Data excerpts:
● ● ●

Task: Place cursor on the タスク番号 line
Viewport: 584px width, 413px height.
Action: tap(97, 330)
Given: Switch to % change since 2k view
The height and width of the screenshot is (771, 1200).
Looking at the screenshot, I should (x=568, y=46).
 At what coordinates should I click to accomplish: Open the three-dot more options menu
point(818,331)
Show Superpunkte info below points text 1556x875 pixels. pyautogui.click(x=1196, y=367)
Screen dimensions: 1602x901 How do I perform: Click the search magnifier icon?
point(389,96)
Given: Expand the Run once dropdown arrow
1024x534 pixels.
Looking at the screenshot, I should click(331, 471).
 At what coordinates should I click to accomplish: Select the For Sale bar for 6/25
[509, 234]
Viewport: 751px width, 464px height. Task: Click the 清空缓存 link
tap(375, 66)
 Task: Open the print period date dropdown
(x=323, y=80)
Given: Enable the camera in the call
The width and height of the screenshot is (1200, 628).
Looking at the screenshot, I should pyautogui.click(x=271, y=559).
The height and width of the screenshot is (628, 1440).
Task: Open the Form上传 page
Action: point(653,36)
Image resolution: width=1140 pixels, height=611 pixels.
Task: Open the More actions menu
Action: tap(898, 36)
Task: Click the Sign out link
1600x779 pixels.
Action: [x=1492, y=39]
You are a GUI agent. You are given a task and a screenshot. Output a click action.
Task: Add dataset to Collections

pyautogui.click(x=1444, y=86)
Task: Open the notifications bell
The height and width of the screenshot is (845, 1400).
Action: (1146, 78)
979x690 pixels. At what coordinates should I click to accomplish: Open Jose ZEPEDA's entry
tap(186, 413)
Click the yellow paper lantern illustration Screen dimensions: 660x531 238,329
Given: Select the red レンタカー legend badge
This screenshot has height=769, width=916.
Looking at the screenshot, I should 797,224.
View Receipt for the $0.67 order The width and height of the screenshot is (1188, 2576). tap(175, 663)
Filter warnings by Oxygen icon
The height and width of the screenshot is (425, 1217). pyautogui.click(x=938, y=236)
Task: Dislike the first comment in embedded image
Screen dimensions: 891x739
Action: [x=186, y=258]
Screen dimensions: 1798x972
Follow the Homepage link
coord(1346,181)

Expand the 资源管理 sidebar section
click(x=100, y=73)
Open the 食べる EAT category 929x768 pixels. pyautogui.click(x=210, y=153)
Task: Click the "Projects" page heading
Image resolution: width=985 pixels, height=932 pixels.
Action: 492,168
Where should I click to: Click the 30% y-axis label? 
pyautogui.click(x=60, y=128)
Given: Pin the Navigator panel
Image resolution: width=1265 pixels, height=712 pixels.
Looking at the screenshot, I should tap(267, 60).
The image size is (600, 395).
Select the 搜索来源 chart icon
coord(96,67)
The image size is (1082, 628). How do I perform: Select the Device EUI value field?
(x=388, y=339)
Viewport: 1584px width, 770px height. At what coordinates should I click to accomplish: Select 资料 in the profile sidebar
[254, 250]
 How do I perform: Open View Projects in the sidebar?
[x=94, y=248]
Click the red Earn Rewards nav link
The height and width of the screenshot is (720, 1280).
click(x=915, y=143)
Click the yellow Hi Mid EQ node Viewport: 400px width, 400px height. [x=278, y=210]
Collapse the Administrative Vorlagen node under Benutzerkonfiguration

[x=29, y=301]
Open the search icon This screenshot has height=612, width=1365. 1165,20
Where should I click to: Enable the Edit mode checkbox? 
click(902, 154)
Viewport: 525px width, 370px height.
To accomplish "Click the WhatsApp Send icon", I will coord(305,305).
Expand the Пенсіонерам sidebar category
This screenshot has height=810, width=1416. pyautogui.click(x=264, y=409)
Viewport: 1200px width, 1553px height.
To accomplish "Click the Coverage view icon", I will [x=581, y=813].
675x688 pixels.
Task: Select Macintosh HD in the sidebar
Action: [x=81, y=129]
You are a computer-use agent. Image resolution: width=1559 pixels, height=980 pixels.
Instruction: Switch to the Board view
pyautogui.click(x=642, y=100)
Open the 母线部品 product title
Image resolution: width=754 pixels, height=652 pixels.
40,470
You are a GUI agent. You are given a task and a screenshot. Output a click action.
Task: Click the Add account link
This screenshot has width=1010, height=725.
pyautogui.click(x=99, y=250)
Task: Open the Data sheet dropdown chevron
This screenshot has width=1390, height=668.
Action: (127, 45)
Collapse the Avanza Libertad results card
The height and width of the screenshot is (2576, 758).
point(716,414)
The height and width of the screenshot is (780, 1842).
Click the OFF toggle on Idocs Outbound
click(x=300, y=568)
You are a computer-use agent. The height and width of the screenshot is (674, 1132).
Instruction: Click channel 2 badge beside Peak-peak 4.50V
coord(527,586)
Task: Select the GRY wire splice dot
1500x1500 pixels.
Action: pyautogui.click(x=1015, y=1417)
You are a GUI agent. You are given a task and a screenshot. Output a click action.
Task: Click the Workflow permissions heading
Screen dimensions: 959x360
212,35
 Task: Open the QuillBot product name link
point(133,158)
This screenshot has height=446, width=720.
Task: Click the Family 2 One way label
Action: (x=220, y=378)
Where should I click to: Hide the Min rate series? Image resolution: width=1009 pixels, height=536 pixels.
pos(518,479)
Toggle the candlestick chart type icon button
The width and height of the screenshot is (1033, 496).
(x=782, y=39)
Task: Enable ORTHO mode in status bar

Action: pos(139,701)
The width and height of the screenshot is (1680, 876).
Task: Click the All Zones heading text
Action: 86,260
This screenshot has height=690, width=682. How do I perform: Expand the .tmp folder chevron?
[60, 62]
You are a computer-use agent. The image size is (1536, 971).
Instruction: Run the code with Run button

● ● ●

* _PROBLEM REQUIREMENTS_: All of the data is to be written out again, word for word.

* _RESPONSE TO THE TASK_:
Task: Place cursor on the タスク番号 line
Viewport: 584px width, 413px height.
Action: tap(97, 330)
Given: Switch to % change since 2k view
The height and width of the screenshot is (771, 1200).
Looking at the screenshot, I should (x=568, y=46).
 At what coordinates should I click to accomplish: Open the three-dot more options menu
point(818,331)
Show Superpunkte info below points text 1556x875 pixels. pyautogui.click(x=1196, y=367)
Screen dimensions: 1602x901 How do I perform: Click the search magnifier icon?
point(389,96)
Given: Expand the Run once dropdown arrow
1024x534 pixels.
Looking at the screenshot, I should click(331, 471).
 At what coordinates should I click to accomplish: Select the For Sale bar for 6/25
[509, 234]
Viewport: 751px width, 464px height. Task: Click the 清空缓存 link
tap(375, 66)
 Task: Open the print period date dropdown
(x=323, y=80)
Given: Enable the camera in the call
The width and height of the screenshot is (1200, 628).
Looking at the screenshot, I should pyautogui.click(x=271, y=559).
The height and width of the screenshot is (628, 1440).
Task: Open the Form上传 page
Action: point(653,36)
Image resolution: width=1140 pixels, height=611 pixels.
Task: Open the More actions menu
Action: tap(898, 36)
Task: Click the Sign out link
1600x779 pixels.
Action: [x=1492, y=39]
You are a GUI agent. You are given a task and a screenshot. Output a click action.
Task: Add dataset to Collections

pyautogui.click(x=1444, y=86)
Task: Open the notifications bell
The height and width of the screenshot is (845, 1400).
Action: (1146, 78)
979x690 pixels. At what coordinates should I click to accomplish: Open Jose ZEPEDA's entry
tap(186, 413)
Click the yellow paper lantern illustration Screen dimensions: 660x531 238,329
Given: Select the red レンタカー legend badge
This screenshot has height=769, width=916.
Looking at the screenshot, I should 797,224.
View Receipt for the $0.67 order The width and height of the screenshot is (1188, 2576). tap(175, 663)
Filter warnings by Oxygen icon
The height and width of the screenshot is (425, 1217). pyautogui.click(x=938, y=236)
Task: Dislike the first comment in embedded image
Screen dimensions: 891x739
Action: [x=186, y=258]
Screen dimensions: 1798x972
Follow the Homepage link
coord(1346,181)

Expand the 资源管理 sidebar section
click(x=100, y=73)
Open the 食べる EAT category 929x768 pixels. pyautogui.click(x=210, y=153)
Task: Click the "Projects" page heading
Image resolution: width=985 pixels, height=932 pixels.
Action: 492,168
Where should I click to: Click the 30% y-axis label? 
pyautogui.click(x=60, y=128)
Given: Pin the Navigator panel
Image resolution: width=1265 pixels, height=712 pixels.
Looking at the screenshot, I should tap(267, 60).
The image size is (600, 395).
Select the 搜索来源 chart icon
coord(96,67)
The image size is (1082, 628). How do I perform: Select the Device EUI value field?
(x=388, y=339)
Viewport: 1584px width, 770px height. At what coordinates should I click to accomplish: Select 资料 in the profile sidebar
[254, 250]
 How do I perform: Open View Projects in the sidebar?
[x=94, y=248]
Click the red Earn Rewards nav link
The height and width of the screenshot is (720, 1280).
click(x=915, y=143)
Click the yellow Hi Mid EQ node Viewport: 400px width, 400px height. [x=278, y=210]
Collapse the Administrative Vorlagen node under Benutzerkonfiguration

[x=29, y=301]
Open the search icon This screenshot has height=612, width=1365. 1165,20
Where should I click to: Enable the Edit mode checkbox? 
click(902, 154)
Viewport: 525px width, 370px height.
To accomplish "Click the WhatsApp Send icon", I will coord(305,305).
Expand the Пенсіонерам sidebar category
This screenshot has height=810, width=1416. pyautogui.click(x=264, y=409)
Viewport: 1200px width, 1553px height.
To accomplish "Click the Coverage view icon", I will [x=581, y=813].
675x688 pixels.
Task: Select Macintosh HD in the sidebar
Action: [x=81, y=129]
You are a computer-use agent. Image resolution: width=1559 pixels, height=980 pixels.
Instruction: Switch to the Board view
pyautogui.click(x=642, y=100)
Open the 母线部品 product title
Image resolution: width=754 pixels, height=652 pixels.
40,470
You are a GUI agent. You are given a task and a screenshot. Output a click action.
Task: Click the Add account link
This screenshot has width=1010, height=725.
pyautogui.click(x=99, y=250)
Task: Open the Data sheet dropdown chevron
This screenshot has width=1390, height=668.
Action: (127, 45)
Collapse the Avanza Libertad results card
The height and width of the screenshot is (2576, 758).
point(716,414)
The height and width of the screenshot is (780, 1842).
Click the OFF toggle on Idocs Outbound
click(x=300, y=568)
You are a computer-use agent. The height and width of the screenshot is (674, 1132).
Instruction: Click channel 2 badge beside Peak-peak 4.50V
coord(527,586)
Task: Select the GRY wire splice dot
1500x1500 pixels.
Action: pyautogui.click(x=1015, y=1417)
You are a GUI agent. You are given a task and a screenshot. Output a click action.
Task: Click the Workflow permissions heading
Screen dimensions: 959x360
212,35
 Task: Open the QuillBot product name link
point(133,158)
This screenshot has height=446, width=720.
Task: Click the Family 2 One way label
Action: (x=220, y=378)
Where should I click to: Hide the Min rate series? Image resolution: width=1009 pixels, height=536 pixels.
pos(518,479)
Toggle the candlestick chart type icon button
The width and height of the screenshot is (1033, 496).
(x=782, y=39)
Task: Enable ORTHO mode in status bar

Action: pos(139,701)
The width and height of the screenshot is (1680, 876).
Task: Click the All Zones heading text
Action: 86,260
This screenshot has height=690, width=682. How do I perform: Expand the .tmp folder chevron?
[60, 62]
You are a computer-use agent. The image size is (1536, 971).
Instruction: Run the code with Run button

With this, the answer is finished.